*Task to complete*: Repeat exactly, and nothing more, the lines from the one that includes "Open FA Cup Final competition link" through the final line of the entries; skip the pictures.

◇ ◇ ◇

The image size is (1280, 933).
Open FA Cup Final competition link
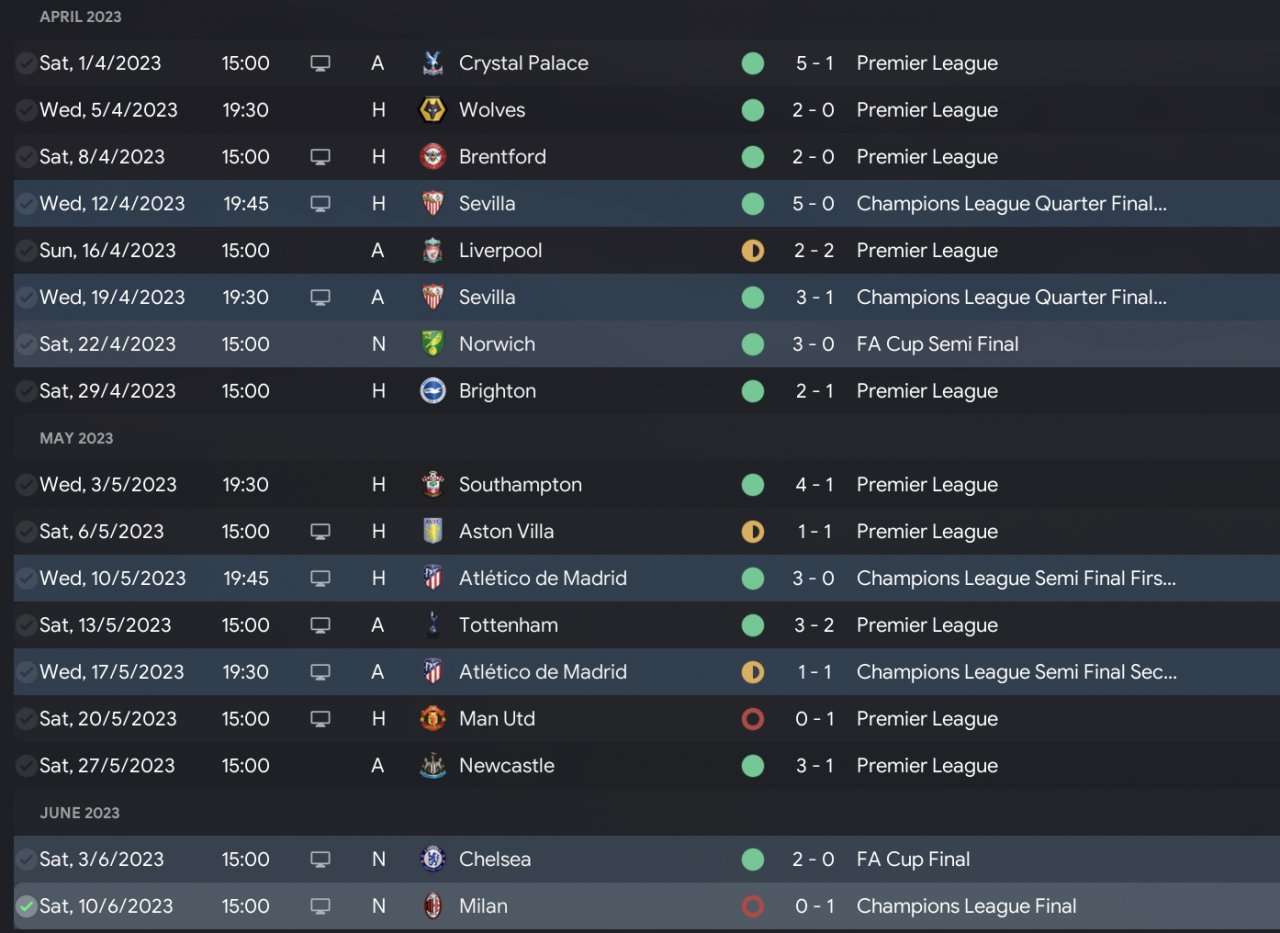click(913, 859)
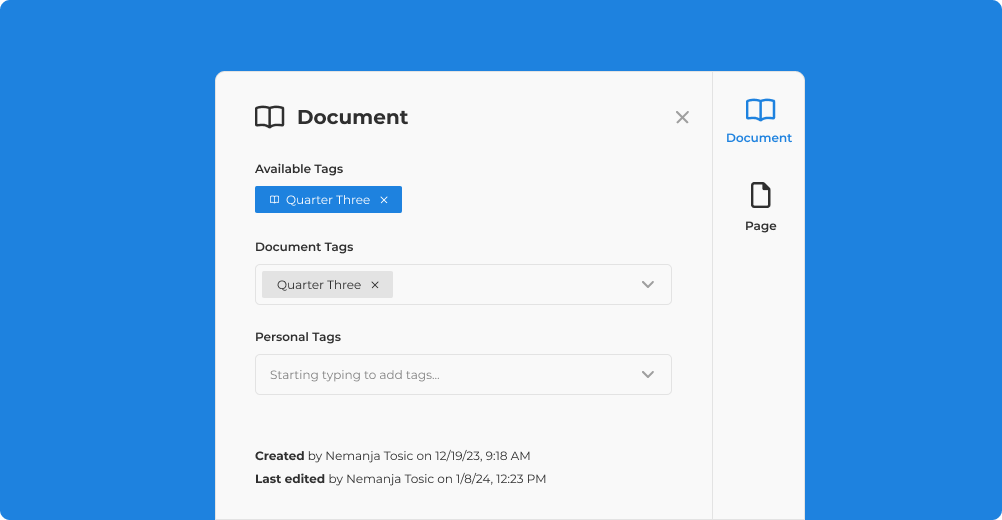
Task: Click the open book icon in the sidebar
Action: [760, 110]
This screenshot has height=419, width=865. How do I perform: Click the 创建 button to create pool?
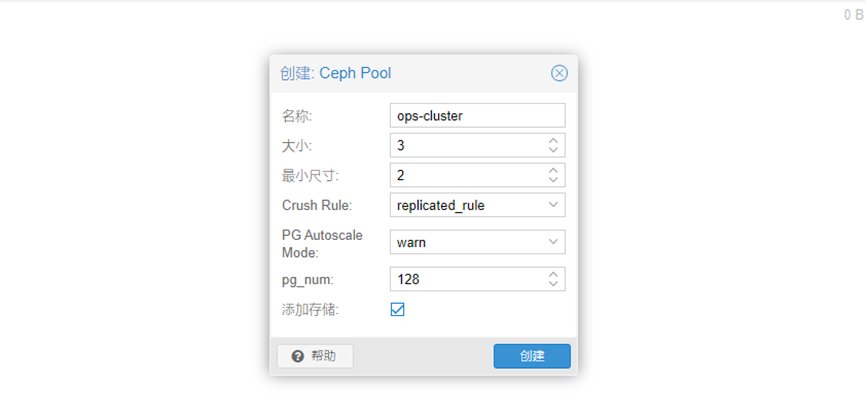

◇ ◇ ◇

*Response to this task*:
Open FA Cup Final competition link
click(913, 859)
Task: Click the open book icon in the sidebar
Action: [760, 110]
This screenshot has height=419, width=865. How do I perform: Click the 创建 button to create pool?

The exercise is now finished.